NEWBURY — Six months after a local woman died at a Boston hospital, an arrest warrant was issued Wednesday for her boyfriend after being charged with domestic assault and battery and then skipping his arraignment in Newburyport District Court. 

John C. Keraghan, 35, of 250 South Road, Kensington, New Hampshire, was formally charged on Sept. 3 with a count of assault and battery on a family/household member and ordered to court Wednesday for arraignment. But with members of the victim’s family in the courtroom waiting for his appearance, Keraghan failed to show. 
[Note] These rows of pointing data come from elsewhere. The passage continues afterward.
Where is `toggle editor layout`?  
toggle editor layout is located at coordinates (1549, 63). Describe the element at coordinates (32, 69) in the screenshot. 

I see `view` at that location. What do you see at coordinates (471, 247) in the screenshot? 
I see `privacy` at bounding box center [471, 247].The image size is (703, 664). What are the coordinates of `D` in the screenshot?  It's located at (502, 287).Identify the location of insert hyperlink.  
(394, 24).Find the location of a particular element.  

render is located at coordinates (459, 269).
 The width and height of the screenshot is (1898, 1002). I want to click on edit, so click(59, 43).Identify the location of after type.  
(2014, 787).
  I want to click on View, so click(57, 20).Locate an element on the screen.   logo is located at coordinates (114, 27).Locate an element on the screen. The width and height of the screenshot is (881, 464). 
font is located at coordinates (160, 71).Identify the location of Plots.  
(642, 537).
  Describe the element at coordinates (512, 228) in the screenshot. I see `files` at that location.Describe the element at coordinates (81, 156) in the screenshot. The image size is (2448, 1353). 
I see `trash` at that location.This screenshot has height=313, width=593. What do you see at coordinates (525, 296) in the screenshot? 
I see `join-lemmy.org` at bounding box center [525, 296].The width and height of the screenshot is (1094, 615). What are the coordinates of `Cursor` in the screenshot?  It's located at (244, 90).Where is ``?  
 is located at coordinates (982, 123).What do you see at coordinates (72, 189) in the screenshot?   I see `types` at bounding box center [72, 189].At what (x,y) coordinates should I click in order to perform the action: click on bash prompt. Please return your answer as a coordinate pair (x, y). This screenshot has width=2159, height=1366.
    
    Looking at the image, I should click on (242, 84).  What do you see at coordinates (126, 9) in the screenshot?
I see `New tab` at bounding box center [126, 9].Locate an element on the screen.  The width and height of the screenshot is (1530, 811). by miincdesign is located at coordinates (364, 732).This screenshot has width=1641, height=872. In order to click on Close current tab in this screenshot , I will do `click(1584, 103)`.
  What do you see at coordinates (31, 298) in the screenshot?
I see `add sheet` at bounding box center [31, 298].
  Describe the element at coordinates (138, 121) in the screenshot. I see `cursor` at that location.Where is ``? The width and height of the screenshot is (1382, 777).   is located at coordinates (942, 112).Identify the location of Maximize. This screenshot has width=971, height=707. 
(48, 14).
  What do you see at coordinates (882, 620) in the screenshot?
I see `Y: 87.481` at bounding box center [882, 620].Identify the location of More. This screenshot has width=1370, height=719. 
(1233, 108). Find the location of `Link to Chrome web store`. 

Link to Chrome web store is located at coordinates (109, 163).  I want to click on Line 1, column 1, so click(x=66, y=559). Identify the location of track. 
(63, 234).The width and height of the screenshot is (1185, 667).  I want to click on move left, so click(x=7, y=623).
The attack took place on Feb. 1, and a month later, on March 2, his girlfriend was found unresponsive inside her Byfield home, according to court records. After Keraghan attempted to revive her, paramedics took over and then transported her to Anna Jaques Hospital in Newburyport. A day later, she died at Boston Medical Center. 

An autopsy report from the Office of the Chief Medical Examiner listed her cause of death as “undetermined.” 

But medical records released by the hospital where she died showed that she recently had suffered multiple rib fractures. That, along with text message records between the two and testimony by family and friends, strongly suggested she had suffered injuries in the months leading up to her death. Based on those troubling results and after interviewing Keraghan at his sister’s home in New Hampshire, Newbury police Detective Sgt. Aaron Wotjkowski applied for a criminal complaint, according to court records. 

According to Wotjkowski’s report, Keraghan and the victim were watching television at her house on the night of March 2. At one point, Keraghan left the room for a few minutes only to find her not breathing upon his return. Upon the advice of a 911 dispatcher, he attempted to revive her with CPR.

He did so until emergency medical technicians arrived and took over. She was then transported to the hospital, where she died the next day.  “Concerns related to the circumstances related to her death were brought to the attention of the police due to bruising that was present on (the victim’s) body,” Wotjkowski wrote in his report.  During the initial stages of the investigation, her cell phone was turned over to police by her mother after she found “concerning messages and images located within.” 

The victim’s mother also told police that while the two had been living together, she saw him punch holes in the walls out of anger. 

In late July 2016, a previous assault and battery on family/household member charge against Keraghan was generally continued for three months by the same court.